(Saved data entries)
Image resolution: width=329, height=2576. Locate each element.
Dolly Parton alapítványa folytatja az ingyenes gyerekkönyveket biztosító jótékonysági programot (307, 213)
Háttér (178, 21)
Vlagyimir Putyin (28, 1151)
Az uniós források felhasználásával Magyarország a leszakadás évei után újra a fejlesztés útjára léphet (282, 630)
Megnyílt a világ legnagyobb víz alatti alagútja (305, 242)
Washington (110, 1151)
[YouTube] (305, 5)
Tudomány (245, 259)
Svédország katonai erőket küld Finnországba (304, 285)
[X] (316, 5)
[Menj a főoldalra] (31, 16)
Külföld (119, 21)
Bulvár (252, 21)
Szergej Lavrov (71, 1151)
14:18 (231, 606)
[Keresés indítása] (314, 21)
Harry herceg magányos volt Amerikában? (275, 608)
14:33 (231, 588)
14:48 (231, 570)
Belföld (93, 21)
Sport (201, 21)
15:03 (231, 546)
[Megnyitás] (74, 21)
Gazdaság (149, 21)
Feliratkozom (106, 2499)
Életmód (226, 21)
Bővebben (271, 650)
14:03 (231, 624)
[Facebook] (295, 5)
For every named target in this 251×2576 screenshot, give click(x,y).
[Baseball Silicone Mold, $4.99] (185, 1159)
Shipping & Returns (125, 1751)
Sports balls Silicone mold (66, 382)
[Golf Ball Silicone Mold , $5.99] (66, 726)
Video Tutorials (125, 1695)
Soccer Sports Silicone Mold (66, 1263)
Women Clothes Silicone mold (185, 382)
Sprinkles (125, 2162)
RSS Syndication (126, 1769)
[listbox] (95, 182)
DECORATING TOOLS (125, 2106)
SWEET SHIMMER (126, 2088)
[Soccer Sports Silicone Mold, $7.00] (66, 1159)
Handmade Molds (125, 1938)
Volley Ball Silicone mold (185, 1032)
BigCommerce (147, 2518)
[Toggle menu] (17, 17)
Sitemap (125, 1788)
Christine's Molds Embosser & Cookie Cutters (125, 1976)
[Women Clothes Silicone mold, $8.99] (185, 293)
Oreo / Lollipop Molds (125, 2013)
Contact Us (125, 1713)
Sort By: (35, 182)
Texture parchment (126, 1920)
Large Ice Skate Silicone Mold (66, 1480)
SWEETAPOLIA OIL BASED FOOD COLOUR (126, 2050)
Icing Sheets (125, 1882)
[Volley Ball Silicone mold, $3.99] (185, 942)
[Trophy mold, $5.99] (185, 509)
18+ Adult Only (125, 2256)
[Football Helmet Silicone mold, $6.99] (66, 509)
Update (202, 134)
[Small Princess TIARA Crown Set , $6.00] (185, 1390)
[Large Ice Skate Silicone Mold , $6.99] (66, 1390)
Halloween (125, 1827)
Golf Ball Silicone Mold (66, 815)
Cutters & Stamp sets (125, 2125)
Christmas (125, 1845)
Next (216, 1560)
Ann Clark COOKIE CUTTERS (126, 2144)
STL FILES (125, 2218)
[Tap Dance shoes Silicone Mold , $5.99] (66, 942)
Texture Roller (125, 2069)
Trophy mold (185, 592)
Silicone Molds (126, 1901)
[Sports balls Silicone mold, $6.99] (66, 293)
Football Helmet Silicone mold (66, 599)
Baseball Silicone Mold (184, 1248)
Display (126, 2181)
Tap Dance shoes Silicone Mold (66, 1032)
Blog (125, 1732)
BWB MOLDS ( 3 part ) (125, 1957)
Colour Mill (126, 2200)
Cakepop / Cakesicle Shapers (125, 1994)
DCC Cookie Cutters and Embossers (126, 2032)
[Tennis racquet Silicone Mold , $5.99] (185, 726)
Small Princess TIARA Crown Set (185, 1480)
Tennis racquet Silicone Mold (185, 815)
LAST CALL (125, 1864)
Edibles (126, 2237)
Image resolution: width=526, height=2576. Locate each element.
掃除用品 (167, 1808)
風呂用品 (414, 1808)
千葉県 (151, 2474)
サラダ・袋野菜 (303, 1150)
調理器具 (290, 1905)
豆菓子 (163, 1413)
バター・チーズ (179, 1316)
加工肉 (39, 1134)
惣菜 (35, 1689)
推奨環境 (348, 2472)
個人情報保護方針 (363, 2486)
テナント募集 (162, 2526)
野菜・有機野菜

### What this task involves
Provide a count of the lines in the data above that include the word "Large", stating the number alone.

### Response box
2